■ **Exercise inputs**:

====================

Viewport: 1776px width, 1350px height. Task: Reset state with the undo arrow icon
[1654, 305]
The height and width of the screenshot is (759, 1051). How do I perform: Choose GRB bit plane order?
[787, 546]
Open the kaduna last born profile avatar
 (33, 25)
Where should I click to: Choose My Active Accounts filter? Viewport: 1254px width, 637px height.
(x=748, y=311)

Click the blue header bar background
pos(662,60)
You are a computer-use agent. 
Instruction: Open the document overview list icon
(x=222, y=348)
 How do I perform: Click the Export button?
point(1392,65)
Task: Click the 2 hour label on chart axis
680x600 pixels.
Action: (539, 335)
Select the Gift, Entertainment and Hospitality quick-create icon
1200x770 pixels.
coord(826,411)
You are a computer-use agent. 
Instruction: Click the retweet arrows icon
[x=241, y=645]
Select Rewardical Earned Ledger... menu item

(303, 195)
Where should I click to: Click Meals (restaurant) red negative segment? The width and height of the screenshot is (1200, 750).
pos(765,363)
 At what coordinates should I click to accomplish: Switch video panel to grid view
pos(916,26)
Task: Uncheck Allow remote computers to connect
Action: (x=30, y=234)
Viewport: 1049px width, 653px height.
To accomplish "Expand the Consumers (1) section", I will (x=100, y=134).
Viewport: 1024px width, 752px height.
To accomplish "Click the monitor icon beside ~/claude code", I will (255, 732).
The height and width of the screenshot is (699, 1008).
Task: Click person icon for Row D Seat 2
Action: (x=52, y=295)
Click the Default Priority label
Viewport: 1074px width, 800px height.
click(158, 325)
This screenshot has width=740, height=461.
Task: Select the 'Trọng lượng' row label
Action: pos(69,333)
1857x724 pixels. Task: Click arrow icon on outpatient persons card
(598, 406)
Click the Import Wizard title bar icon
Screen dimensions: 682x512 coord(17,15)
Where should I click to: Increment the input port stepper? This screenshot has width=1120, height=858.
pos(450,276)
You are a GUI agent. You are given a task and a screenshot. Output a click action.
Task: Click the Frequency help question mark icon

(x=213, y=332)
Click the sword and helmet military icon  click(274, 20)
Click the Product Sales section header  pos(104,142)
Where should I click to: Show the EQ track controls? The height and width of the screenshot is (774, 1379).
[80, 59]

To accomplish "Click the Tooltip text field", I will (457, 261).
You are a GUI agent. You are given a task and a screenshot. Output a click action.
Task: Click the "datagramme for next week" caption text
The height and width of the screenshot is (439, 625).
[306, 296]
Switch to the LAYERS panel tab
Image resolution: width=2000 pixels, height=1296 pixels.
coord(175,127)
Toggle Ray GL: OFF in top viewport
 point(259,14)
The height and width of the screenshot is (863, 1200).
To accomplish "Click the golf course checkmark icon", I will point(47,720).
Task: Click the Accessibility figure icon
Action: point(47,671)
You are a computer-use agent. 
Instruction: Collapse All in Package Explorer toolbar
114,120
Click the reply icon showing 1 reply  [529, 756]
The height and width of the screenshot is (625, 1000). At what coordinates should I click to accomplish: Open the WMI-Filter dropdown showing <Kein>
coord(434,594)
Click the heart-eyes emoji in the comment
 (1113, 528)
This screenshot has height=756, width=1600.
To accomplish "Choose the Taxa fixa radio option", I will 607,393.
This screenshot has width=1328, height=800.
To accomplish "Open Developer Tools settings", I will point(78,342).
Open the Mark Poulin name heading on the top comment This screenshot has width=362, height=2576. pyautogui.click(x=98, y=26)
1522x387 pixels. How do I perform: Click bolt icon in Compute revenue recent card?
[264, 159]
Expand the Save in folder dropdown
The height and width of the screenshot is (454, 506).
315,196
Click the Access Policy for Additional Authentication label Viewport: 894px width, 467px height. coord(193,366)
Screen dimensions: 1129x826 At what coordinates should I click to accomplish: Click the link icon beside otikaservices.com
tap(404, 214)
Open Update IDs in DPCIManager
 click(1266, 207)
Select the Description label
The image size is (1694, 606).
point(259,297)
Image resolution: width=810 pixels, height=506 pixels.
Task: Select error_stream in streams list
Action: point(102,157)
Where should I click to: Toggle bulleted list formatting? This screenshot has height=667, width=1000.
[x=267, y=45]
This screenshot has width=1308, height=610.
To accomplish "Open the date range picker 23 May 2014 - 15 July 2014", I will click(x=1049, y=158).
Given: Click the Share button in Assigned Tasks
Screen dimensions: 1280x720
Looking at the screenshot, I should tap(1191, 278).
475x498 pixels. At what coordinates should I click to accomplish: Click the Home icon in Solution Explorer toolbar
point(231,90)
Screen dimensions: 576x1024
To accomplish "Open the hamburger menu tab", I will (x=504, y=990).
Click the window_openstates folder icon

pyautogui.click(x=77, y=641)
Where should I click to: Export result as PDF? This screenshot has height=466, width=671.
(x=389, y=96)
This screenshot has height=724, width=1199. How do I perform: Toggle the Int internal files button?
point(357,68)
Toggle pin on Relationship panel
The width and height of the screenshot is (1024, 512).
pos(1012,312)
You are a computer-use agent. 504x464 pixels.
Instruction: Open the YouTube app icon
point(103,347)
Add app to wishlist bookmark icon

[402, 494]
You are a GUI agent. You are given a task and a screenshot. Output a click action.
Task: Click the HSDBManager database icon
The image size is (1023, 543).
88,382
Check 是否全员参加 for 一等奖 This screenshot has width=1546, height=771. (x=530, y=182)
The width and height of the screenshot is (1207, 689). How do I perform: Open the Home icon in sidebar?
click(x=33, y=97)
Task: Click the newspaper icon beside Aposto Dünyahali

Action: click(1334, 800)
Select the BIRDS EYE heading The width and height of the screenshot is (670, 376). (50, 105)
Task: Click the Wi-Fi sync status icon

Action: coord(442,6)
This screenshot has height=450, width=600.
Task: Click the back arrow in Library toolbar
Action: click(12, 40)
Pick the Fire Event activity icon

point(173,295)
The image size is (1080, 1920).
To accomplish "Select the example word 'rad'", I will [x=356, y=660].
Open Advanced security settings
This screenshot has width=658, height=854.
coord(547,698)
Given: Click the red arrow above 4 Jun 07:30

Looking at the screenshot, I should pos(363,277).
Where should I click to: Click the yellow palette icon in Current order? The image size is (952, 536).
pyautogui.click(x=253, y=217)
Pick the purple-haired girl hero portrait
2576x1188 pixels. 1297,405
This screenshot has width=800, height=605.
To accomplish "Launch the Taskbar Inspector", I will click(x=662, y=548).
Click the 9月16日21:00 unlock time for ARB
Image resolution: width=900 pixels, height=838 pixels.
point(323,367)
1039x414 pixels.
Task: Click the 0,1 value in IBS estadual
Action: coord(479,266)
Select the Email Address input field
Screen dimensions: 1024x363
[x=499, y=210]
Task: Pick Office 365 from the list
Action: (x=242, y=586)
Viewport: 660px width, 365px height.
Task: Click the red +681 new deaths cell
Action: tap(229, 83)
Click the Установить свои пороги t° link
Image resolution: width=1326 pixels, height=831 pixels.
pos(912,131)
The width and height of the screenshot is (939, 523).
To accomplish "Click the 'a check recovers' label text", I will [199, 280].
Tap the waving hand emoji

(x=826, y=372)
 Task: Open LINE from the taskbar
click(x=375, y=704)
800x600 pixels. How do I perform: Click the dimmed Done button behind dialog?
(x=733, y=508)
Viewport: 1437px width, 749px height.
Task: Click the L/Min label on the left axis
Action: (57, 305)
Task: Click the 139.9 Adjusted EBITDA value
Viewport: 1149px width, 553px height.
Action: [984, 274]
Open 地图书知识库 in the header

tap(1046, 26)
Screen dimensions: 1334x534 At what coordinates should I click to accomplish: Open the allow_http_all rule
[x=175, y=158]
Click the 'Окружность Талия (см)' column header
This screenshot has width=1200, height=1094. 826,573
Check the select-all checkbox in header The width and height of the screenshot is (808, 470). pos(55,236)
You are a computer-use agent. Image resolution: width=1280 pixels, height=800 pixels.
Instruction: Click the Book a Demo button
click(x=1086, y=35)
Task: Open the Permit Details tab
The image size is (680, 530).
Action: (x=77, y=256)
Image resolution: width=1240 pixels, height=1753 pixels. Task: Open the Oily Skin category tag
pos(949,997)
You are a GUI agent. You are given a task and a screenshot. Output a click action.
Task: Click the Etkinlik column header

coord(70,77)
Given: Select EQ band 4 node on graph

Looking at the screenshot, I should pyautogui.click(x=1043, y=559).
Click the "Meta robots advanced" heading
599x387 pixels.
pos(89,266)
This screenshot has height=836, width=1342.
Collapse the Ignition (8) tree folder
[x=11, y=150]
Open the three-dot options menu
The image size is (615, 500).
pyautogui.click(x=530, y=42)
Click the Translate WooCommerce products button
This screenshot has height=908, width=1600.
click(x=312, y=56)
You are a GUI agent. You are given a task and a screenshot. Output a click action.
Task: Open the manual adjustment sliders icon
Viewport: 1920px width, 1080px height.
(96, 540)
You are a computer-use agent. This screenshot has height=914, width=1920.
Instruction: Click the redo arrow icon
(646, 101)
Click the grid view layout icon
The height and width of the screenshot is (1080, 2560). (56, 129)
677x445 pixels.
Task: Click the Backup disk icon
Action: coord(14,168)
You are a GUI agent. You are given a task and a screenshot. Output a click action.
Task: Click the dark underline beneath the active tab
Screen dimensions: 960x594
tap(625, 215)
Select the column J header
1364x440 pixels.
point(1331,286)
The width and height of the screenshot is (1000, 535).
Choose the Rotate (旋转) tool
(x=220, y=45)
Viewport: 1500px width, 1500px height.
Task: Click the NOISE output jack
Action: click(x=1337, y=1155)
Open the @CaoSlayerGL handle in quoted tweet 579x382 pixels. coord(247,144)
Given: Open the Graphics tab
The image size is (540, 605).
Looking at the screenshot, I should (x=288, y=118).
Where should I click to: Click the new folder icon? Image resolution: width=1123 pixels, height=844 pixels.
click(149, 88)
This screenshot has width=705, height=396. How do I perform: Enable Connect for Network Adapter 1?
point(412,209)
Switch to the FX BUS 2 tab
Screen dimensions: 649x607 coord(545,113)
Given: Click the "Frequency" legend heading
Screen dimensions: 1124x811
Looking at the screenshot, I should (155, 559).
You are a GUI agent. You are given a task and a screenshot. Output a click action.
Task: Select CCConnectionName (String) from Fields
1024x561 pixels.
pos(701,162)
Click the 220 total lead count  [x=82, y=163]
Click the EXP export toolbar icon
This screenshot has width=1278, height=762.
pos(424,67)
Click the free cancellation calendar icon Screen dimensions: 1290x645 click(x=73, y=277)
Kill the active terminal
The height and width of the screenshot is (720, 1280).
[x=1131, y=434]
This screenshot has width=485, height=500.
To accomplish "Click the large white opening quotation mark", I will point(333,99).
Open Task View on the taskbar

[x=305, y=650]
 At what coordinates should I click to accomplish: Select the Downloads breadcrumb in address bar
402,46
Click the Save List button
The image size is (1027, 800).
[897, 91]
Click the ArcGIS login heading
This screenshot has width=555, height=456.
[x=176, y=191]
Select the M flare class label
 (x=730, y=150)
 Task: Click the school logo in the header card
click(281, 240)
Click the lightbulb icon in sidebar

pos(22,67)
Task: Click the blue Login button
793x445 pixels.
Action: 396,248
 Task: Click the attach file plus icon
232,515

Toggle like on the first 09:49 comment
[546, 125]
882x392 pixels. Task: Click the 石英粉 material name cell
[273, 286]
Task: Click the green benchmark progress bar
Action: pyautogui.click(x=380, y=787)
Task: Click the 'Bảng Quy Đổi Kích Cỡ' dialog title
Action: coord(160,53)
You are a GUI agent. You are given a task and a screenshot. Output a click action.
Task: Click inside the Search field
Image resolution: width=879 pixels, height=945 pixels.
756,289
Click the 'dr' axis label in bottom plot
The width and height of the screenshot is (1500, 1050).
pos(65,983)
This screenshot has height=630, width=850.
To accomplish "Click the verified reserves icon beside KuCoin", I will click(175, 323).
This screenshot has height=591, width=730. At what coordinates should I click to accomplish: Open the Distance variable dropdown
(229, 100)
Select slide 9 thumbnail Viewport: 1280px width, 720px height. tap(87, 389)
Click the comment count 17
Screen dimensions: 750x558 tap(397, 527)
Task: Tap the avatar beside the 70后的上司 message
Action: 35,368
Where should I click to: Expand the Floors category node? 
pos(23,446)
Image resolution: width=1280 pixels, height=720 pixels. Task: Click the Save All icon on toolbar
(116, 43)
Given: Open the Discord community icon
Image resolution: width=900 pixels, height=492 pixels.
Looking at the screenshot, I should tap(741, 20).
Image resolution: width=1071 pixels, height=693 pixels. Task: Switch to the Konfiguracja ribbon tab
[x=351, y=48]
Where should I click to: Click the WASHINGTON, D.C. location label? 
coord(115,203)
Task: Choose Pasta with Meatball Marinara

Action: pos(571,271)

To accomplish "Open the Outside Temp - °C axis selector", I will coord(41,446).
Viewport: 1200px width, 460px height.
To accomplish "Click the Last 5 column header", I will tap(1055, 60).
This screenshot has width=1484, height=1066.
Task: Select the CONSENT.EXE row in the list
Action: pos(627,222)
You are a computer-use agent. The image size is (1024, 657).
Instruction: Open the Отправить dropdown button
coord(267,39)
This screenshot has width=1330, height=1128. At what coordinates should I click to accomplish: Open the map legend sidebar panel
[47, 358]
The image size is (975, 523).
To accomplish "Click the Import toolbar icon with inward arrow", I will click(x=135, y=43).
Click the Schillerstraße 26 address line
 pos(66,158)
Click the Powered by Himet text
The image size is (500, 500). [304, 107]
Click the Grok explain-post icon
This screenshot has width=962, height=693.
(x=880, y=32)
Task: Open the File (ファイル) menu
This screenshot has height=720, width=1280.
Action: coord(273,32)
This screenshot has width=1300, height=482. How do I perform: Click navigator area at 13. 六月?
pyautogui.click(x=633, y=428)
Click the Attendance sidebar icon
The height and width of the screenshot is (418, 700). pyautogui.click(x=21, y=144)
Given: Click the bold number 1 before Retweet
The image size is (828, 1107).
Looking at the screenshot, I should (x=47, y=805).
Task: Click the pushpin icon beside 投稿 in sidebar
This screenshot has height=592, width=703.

====================

■ **What the task asks**: Looking at the material above, please copy exactly every line from its first line through the line containing "Viewport: 1024px width, 752px height.", with both ends included and nothing else.

■ **Exercise response**:
Viewport: 1776px width, 1350px height. Task: Reset state with the undo arrow icon
[1654, 305]
The height and width of the screenshot is (759, 1051). How do I perform: Choose GRB bit plane order?
[787, 546]
Open the kaduna last born profile avatar
 (33, 25)
Where should I click to: Choose My Active Accounts filter? Viewport: 1254px width, 637px height.
(x=748, y=311)

Click the blue header bar background
pos(662,60)
You are a computer-use agent. 
Instruction: Open the document overview list icon
(x=222, y=348)
 How do I perform: Click the Export button?
point(1392,65)
Task: Click the 2 hour label on chart axis
680x600 pixels.
Action: (539, 335)
Select the Gift, Entertainment and Hospitality quick-create icon
1200x770 pixels.
coord(826,411)
You are a computer-use agent. 
Instruction: Click the retweet arrows icon
[x=241, y=645]
Select Rewardical Earned Ledger... menu item

(303, 195)
Where should I click to: Click Meals (restaurant) red negative segment? The width and height of the screenshot is (1200, 750).
pos(765,363)
 At what coordinates should I click to accomplish: Switch video panel to grid view
pos(916,26)
Task: Uncheck Allow remote computers to connect
Action: (x=30, y=234)
Viewport: 1049px width, 653px height.
To accomplish "Expand the Consumers (1) section", I will (x=100, y=134).
Viewport: 1024px width, 752px height.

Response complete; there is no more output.